MiniMax-M2.5 is distributed under a Modified MIT license. You can download the weights, run them, fine-tune them, and use the model commercially. It is open-weight rather than fully open-source, since the training data and full pipeline are not published.

Desktop
macOS
(M1 or better)
Download
Windows
(x64)
Download
Linux
(x86_64)
Download

Frequently asked questions

MiniMax-M2.5 is a Mixture-of-Experts (MoE) model with 229B total parameters, of which roughly 10B are active per token. It activates 8 of its experts on each forward pass, which keeps inference cost low while retaining the capacity of a much larger dense model.

Despite activating only 10B parameters, MiniMax-M2.5 still has to hold all 229B weights in memory. The fp8 weights are about 230 GB, so a single 24 GB consumer GPU is not enough. Practical local setups need 96 GB or more of combined VRAM plus system RAM, for example 2x H100 80 GB or several consumer GPUs with CPU offload. Quantized GGUF builds shrink it: a 3-bit quant lands around 101 GB and runs at roughly 25 tokens per second on an 80 GB H100.

The weights are released on Hugging Face under a Modified MIT license, so you can download, run, fine-tune, and use the model commercially. It is open-weight rather than fully open-source, since the training data and full pipeline are not published. MiniMax also offers a hosted API where M2.5 costs about $0.30 per million input tokens and $2.40 per million output tokens.

MiniMax-M2.5 supports a context window of about 204,800 tokens (roughly 200K). That headroom suits long agentic runs, large codebases, and multi-document search tasks. For very long browsing sessions the model is designed to discard history when token usage gets high, which is how MiniMax reports its BrowseComp results.

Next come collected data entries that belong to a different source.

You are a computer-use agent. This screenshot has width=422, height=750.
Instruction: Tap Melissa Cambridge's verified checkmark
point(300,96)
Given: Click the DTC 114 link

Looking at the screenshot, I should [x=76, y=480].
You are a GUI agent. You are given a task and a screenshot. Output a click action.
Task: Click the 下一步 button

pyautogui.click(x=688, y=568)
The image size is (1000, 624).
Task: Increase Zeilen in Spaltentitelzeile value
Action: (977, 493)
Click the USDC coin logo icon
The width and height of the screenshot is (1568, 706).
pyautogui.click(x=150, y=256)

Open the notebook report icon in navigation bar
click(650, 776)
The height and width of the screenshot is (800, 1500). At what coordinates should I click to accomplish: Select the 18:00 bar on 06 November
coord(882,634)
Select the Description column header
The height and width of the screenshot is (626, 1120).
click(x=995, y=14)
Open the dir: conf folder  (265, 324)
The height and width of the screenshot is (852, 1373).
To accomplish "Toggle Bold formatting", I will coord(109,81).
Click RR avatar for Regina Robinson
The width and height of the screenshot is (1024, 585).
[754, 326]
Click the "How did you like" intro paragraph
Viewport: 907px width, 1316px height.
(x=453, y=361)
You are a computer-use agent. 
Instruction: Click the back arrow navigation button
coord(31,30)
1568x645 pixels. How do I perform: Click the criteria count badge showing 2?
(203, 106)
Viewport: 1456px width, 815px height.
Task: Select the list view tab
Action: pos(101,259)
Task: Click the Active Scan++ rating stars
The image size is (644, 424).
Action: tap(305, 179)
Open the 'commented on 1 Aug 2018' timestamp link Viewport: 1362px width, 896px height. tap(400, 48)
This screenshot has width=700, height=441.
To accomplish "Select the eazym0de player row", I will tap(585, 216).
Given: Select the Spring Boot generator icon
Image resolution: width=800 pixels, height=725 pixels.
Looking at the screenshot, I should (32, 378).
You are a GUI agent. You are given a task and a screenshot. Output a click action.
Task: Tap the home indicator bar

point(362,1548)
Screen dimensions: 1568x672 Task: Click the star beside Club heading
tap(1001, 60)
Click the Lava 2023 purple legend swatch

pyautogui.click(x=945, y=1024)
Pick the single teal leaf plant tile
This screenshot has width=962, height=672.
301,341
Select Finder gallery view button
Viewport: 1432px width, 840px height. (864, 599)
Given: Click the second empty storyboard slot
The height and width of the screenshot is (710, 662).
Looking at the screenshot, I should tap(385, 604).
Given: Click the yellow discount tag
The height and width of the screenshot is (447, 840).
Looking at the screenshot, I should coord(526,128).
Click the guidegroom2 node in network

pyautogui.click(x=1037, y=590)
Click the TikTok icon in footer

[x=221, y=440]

MiniMax-M2.5 is built for agentic coding and tool use. It reports 80.2% on SWE-Bench Verified, 51.3% on Multi-SWE-Bench, and 76.3% on BrowseComp, and was trained across more than 200,000 real-world environments in over ten programming languages. It also handles office tasks such as Word, PowerPoint, and Excel financial modeling. The model thinks step by step before acting and runs natively at up to 100 tokens per second.